Das Bundesministerium für Wirtschaft und Energie mag sich ja bemühen, die „maßlose und unangemessene Überförderung“ des Ausbaus erneuerbarer Energien auf ein vertretbares Niveau zu beschränken und von staatlich garantierten Einspeisevergütungen abzukehren – gleichzeitig ist es die Politik, die dafür sorgt, dass der Netzausbau deutlich langsamer und wesentlich teurer vonstatten geht. Die geplanten Strom-Autobahnen von Nord nach Süd sollten 2022 fertig sein, immerhin das Jahr in dem die letzten deutschen Atomkraftwerke abgeschaltet werden. Ein fester Termin der Bundesregierung, bis zu dem die Windenergie den geplanten Ersatz liefern wird. Jetzt wird die umstrittene SuedLink-Trasse von Norddeutschland nach Bayern und weiter nach Baden-Württemberg erst 2025 fertig. Der Korridor A, eine Leitung von Emden ins nordrhein-westfälische Osterath ebenfalls erst 2025 und die geplante Leitung von Osterath ins baden-württembergische Philippsburg sogar erst 2021. Auch die Trasse SuedOstLink, die von Sachsen-Anhalt nach Niederbayern führt, werde erst 2025 fertig, das zeigt ein neuer Bericht der Bundesnetzagentur. Grund ist vor allem die geplante Verlegung der Leitungen unter der Erde. Auf Drängen der CSU wurde Ende 2015 beschlossen, dass die Stromtrassen, die im Zuge der Energiewende vor allem Windstrom nach Süden transportieren sollen, vorrangig als Erdkabel konzipiert werden statt als Überlandleitungen.
 
Was also bei der Gewinnung von Windenergie inzwischen durch Anlagenoptimierung gespart wird, steckt man um ein Vielfaches in den Netzausbau, der durch Uneinigkeit und sonstige Querelen verzögert wird. Ich frage mich was 2022 passiert, wenn es im Süden keinen Atomstrom gibt, aber die geförderte Windenergie aus dem Norden durch unfertigen Netzausbau nicht transportiert werden kann – bin gerne für Erklärungen offen.
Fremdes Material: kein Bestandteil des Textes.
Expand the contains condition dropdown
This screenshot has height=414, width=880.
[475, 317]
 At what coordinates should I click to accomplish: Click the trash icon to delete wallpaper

Im Juli-Newsletter möchte ich zu einigen dieser Punkte hier noch ein kurzes Update geben (das passte leider terminlich nicht mehr hier rein) und mich noch mit dem Thema Stromspeicherung befassen – finde ich wahnsinnig spannend – was wird wirklich die optimale Lösung sein? Pumpspeicher in Norwegen? Wasserstoff? Oder doch der 3.000 US$-Akku für jeden Haushalt von Elon Musk?
 

Birgit Harreither

 


Prokon – ein Unternehmen mit Vision?
„2014 musste die Windenergiefirma Prokon Insolvenz anmelden, zehntausende Anleger verloren einen großen Teil ihres Geldes.“ (Pressebericht gefunden im Internet)
Das ist so nicht richtig!
Es gab 2 Insolvenzpläne:
1. Verkauf an ENBW – die hatten das höchste Übernahmeangebot abgegeben.
2. Gründung einer Genossenschaft
Von den 75.000 Anlegern wurden durch 32.000 Vollmachten 40.000 Anleger bei der Gläubigerversammlung vertreten. 35.000 Kleinanleger sind nicht erschienen. 57% des Kapitals der Anleger war zum Zeitpunkt der Insolvenz noch vorhanden, darunter Windparks im Wert von 500 Mio. Euro. Heute hat Prokon 38.000 Mitglieder, betreibt 55 kleinere Windparks mit 328 Windkraftwerken und beliefert rund 34.000 Endkunden mit Strom. Prokon ist damit nach eigenen Angaben die größte Energiegenossenschaft in Deutschland. Für das laufende Jahr erwarte das Unternehmen einen Umsatz von 105 bis 115 Millionen Euro und ein positives Vorsteuerergebnis. Die neue Prokon ist in drei Geschäftsfeldern tätig: Dem Betrieb bestehender und der Projektierung neuer Windparks sowie dem Stromhandel. Wolfgang Siegel, ebenfalls ein Prokon-Anleger gründete den Verein „Die Freunde von Prokon e.V.“, dem sich viele verunsicherte Anleger angeschlossen haben. Er ist Verfasser des „Bremer Manifests“ – Leitsatz: Wir erzeugen unsere Energie selbst, klimafreundlich und sozial.
Eine Sonderregelung der Bundesregierung für Bürgerenergie hat im Juni die Eigenversorgung klar ausgeschlossen!